Edmund Arrowsmith, SJ (c. 1585 – 28 August 1628) was one of the Forty Martyrs of England and Wales of the Catholic Church. The main source of information on Arrowsmith is a contemporary account written by an eyewitness and published a short time after his death. This document, conforming to the ancient style of the "Acts of martyrs" includes the story of the execution of another 17th-century recusant martyr, Richard Herst.

==Life==
Edmund Arrowsmith was born at Haydock, Lancashire, England, in 1585, the eldest child of Robert Arrowsmith, a yeoman farmer, who had served in Sir William Stanley's regiment which fought for Spain in the Low Countries. His mother was Margery Gerard, a member of the Lancashire Gerard family. Among his mother's relations was the priest John Gerard, who wrote The Diary of an Elizabethan Priest, as well as another martyr, Miles Gerard. He was baptised Brian, but always used his confirmation name of Edmund, after an uncle who trained English priests in France. The family was constantly harassed for its adherence to Roman Catholicism. One of his grandfathers died a confessor in prison. On one occasion, as a child, he was left shivering in his night-clothes by the pursuivants, who carried his parents off to Lancaster jail; he and his three siblings were cared for by neighbours.

==Education==
In 1605, at the age of twenty, Arrowsmith left England and went to the English College, Douai, to study for the priesthood. He was soon forced to return to England due to ill health, but recovered and returned to Douai in 1607.

==Life as a priest==
He was ordained in Arras on 9 December 1612, and sent on the English mission a year later. He ministered to the Catholics of Lancashire without incident until around 1622, when he was arrested and questioned by the Anglican Bishop of Chester. Arrowsmith was released when King James I of England ordered an amnesty for all arrested priests, in furtherance of negotiations to arrange a Spanish marriage for his son Prince Charles. Arrowsmith joined the Jesuits in 1624.

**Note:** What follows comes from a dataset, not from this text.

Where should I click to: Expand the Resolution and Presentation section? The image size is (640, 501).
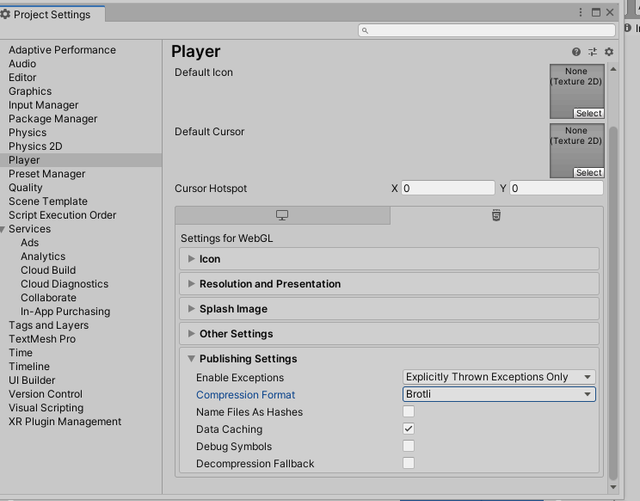point(270,284)
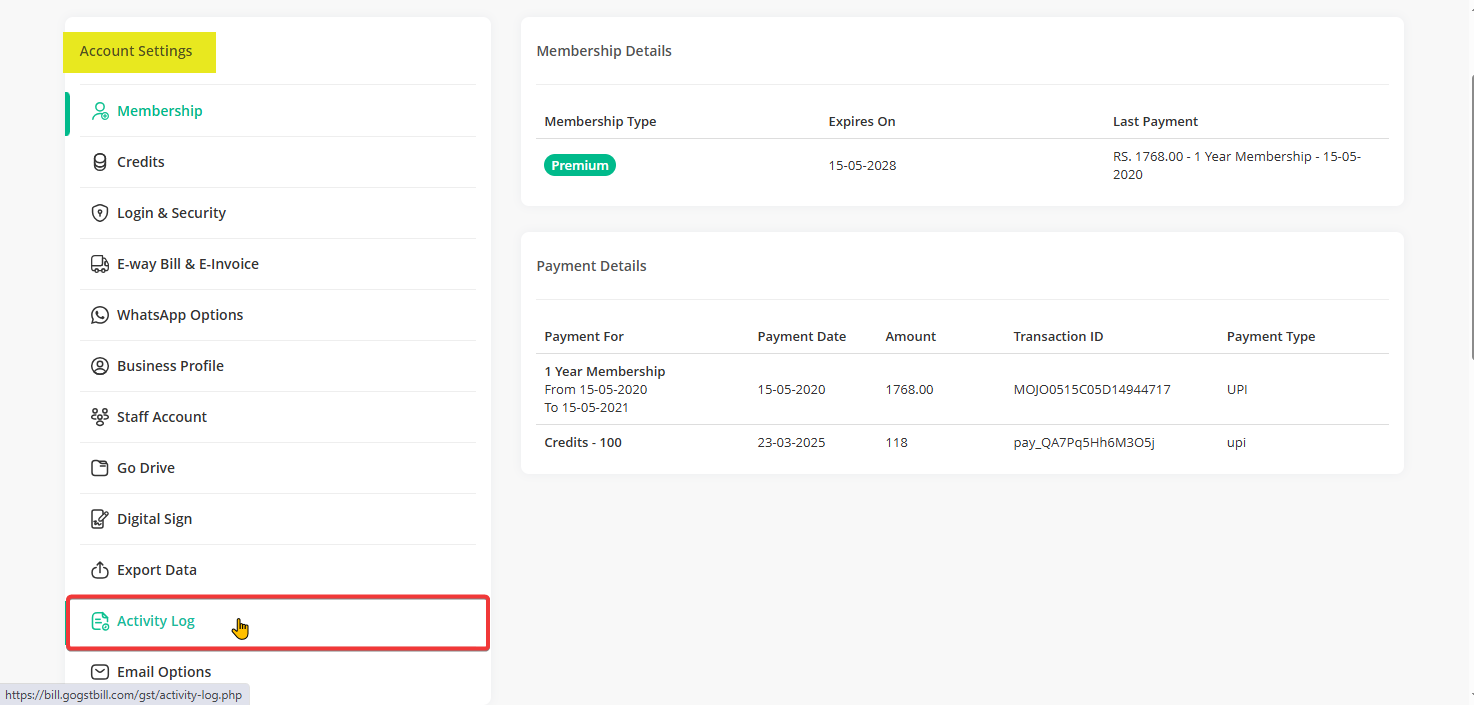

In the summer of 1628, Arrowsmith was reportedly betrayed by a man named Holden, who denounced him to the authorities. Arrowsmith ministered to Catholics of Lancashire at the still-standing Arrowsmith House, located in Gregson Lane before being arrested and questioned on Brindle Moss where his horse refused to jump a ditch. He was convicted of being a Catholic priest in England. He was sentenced to death, and hanged, drawn and quartered at Lancaster on 28 August 1628. His final confession was heard by John Southworth, who was imprisoned along with Arrowsmith.

==Veneration==
Edmund Arrowsmith was beatified in 1929. In 1970, he was canonized as one of the Forty Martyrs of England and Wales by Pope Paul VI. The latest official edition of the Roman Martyrology commemorates the martyr under the date of 28 August. Since this date coincides with the feastday of St Augustine of Hippo, Edmund Arrowsmith's is transferred in local calendars to other suitable dates: in the Diocese of Lancaster he is celebrated as one of the Lancashire Martyrs, whose feast is kept throughout the diocese on 7 August each year. He is also now commemorated in the National Calendar for England on 4 May, together with all the beatified and canonized English Martyrs.

The martyr's hand was preserved and kept by the Arrowsmith family as a relic and it now rests in the Catholic Church of St Oswald and St Edmund Arrowsmith, Ashton-in-Makerfield. Stonyhurst College retains the small trunk of vestments and equipment which he carried from house to house.

St Edmund Arrowsmith Catholic High School is located in Ashton-in-Makerfield, Greater Manchester, England. Ironically he was educated at what is now The Byrchall high school which shares the same grounds and has a red hand as part of its heraldry. There is also St Edmund Arrowsmith Catholic Academy in Whiston, Merseyside.